Sein Blick auf Politik ist realistisch, seine Zwischenbilanz durchwachsen: "Im Großen und Ganzen sind meine Erwartungen erfüllt. Wenn man sich in eine Sache wirklich vertieft, können Veränderungen erreicht werden, dann bewirke ich etwas. Das Problem ist aber die Vielzahl der Baustellen, die man gleichzeitig zu beackern hat, sowohl in Berlin als auch im Wahlkreis. Dadurch bleibt dann eben nicht die Zeit zur Vertiefung, die es braucht. Deshalb gilt es täglich, Prioritätsentscheidungen zu treffen und auch durchzuhalten. Wir sollten die Wirkung unserer Gesetze besser analysieren. Das ist nicht gut genug entwi-ckelt."
Friedrich sitzt nicht nur im Gesundheitsausschuss, sondern auch als stellvertretendes Mitglied im Ausschuss für Umwelt, Naturschutz und Reaktorsicherheit. Besser könnte die Brücke zum Wahlkreis nicht geschlagen werden: Er glaubt, dass Umwelt- und Naturschutz wahrscheinlich in keiner anderen Region Deutschlands so wichtig sind wie am Bodensee. Jetzt steht dort hoher Besuch an. In wenigen Tagen wird Friedrich Bundesumweltminister Sigmar Gabriel im Wahlkreis begrüßen. Das thematisch "heiße Eisen", um das es auch gehen wird, liefert der Schweizer Nachbar. Es gibt Pläne seitens der Schweiz, unmittelbar an der Grenze ein Atomendlager zu bauen. "Das wird eine Rolle spielen wie das Energiethema insgesamt", unterstreicht Friedrich. "Wir sind mitten in der Energiewende, und es gilt, die Auseinandersetzung mit der verbohrten Pro-Atom-Position der Landesregierung Baden-Württembergs zu führen." Der Parlamentarier ist Mitglied in der Begleitkommission Atomendlager der Schweiz (BEKO), die das Bundesumweltministerium zur kritischen Begleitung der Suche nach einem Endlagerstandort eingerichtet hat.
Das Problem macht deutlich, was es heißt, einen Wahlkreis in einer Grenzregion zu vertreten - und es zeigt, dass es neben den Berliner Aktivitäten wesentliche Aktionen und interessante Aspekte im Wahlkreis gibt, die das Bild über einen Abgeordneten und sein Engagement abrunden.
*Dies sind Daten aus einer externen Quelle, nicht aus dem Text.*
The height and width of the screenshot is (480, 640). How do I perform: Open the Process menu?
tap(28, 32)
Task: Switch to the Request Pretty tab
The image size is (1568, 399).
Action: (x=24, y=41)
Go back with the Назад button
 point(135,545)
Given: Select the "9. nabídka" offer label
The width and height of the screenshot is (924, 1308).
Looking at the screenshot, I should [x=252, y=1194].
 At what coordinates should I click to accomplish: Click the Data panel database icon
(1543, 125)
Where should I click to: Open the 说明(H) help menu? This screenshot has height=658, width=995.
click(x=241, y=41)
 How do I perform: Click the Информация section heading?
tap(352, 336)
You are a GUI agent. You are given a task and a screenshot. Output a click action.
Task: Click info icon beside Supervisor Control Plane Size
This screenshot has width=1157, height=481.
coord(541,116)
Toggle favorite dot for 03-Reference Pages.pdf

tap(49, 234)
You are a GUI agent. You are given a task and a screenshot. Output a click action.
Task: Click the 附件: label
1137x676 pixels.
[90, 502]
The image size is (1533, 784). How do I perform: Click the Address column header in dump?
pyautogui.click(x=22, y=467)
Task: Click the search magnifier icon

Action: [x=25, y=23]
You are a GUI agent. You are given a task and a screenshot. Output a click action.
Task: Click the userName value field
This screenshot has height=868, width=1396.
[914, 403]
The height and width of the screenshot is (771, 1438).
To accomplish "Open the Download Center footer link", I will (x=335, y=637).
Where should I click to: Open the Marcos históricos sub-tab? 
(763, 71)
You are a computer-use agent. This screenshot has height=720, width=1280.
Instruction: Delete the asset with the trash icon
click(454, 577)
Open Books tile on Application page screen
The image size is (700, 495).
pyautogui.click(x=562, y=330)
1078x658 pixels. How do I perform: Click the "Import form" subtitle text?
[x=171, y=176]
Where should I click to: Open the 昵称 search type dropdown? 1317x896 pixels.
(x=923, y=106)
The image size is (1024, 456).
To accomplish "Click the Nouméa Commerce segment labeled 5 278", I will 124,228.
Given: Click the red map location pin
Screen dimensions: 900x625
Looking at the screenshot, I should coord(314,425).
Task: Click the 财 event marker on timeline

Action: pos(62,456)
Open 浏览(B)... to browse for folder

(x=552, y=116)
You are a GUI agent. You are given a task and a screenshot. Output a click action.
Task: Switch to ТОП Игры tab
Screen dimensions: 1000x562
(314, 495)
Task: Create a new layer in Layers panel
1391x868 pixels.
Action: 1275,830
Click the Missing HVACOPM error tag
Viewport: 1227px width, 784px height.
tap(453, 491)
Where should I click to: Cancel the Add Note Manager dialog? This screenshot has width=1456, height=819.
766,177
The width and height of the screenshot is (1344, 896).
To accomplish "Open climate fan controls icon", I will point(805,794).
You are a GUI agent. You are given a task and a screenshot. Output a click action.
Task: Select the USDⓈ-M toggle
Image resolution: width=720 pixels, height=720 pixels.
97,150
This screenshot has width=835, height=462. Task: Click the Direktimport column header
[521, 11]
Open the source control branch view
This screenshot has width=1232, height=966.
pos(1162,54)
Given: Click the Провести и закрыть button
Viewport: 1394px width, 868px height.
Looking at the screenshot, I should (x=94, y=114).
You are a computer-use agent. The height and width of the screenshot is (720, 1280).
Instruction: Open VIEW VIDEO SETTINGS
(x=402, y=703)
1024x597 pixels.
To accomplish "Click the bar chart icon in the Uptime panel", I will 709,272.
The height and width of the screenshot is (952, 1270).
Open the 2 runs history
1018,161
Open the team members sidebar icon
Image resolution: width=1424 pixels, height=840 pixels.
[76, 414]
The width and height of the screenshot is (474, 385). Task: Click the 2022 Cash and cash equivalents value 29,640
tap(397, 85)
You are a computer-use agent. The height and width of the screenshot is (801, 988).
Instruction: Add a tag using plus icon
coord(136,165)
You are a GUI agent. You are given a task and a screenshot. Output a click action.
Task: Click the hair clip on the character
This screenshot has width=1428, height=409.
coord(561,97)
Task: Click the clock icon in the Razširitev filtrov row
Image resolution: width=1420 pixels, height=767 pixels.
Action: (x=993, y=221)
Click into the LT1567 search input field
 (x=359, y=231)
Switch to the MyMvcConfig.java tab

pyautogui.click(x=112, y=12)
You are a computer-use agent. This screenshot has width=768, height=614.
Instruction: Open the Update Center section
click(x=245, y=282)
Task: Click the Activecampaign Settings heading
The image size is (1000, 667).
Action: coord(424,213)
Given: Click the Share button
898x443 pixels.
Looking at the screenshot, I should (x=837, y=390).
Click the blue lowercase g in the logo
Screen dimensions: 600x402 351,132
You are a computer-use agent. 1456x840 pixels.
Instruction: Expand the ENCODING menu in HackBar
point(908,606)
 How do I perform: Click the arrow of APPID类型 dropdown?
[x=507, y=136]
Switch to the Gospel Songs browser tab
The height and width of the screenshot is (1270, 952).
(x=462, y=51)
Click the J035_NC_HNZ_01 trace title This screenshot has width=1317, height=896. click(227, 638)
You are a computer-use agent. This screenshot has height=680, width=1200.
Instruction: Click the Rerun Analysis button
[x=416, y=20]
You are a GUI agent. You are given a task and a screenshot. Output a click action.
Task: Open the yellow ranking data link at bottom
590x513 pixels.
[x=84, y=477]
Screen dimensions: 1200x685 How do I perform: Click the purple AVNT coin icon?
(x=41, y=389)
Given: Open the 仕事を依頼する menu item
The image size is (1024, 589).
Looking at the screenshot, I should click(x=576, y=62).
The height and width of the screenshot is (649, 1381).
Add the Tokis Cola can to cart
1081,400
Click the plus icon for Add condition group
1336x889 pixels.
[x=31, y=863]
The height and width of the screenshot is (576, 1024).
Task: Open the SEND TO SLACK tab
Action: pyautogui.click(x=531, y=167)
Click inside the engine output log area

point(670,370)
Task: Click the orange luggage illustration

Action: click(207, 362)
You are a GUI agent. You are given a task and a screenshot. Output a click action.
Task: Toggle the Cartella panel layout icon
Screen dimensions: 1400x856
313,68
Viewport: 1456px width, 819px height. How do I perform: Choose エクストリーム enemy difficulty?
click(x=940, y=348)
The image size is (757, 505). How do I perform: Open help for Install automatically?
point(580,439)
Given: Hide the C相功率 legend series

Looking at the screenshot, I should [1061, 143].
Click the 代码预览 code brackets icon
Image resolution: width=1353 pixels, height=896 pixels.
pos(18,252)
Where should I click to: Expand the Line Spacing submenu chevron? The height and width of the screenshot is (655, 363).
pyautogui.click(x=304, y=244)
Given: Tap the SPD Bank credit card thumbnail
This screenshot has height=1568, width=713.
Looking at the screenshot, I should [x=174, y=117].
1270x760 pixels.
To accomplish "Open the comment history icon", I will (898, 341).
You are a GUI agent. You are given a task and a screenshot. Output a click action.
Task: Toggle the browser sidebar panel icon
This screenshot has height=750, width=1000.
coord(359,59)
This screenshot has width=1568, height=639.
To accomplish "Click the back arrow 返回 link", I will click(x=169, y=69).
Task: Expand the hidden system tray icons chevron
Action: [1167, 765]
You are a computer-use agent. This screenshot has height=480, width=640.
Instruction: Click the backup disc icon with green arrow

Wer weiß schon, dass ein Parlamentarier wie Peter Friedrich ausbildet? Natürlich nicht zum Politiker, sondern zur Kauffrau für Bürokommunikation, exakt nach dem Berufsbildungsplan der Industrie- und Handelskammer. Friedrich hält es für "unheimlich wichtig, selbst diese Erfahrungen mit Ausbildung zu machen" und so bei den Betrieben seiner Region auch glaubwürdig mitreden und für mehr Ausbildungsplätze werben zu können.
Auch Friedrich selbst ist von Lerneifer getrieben, war mehrfach "Abgeordneter im Praktikum", wie er es nennt. Im Sommer hat er an sechs verschiedenen Stationen vom Pflegeheim bis zum Campingplatz angeheuert. "Mir geht es darum, den Arbeitsalltag verschiedener Berufe kennen zu lernen. Bei jeder Station habe ich Anregungen für meine Arbeit als Abgeordneter mitgenommen - etwa wo wir Bürokratie abbauen können, wie unsere Gesetze wirken, auch wo wir noch etwas regeln müssen."
Wenn man wie Friedrich das Mandat ernst nimmt, ist es "eine schwere Aufgabe, die viel Einsatz erfordert". Aber: "Ich empfinde es immer noch als Ehre, eine solche Aufgabe bearbeiten zu dürfen."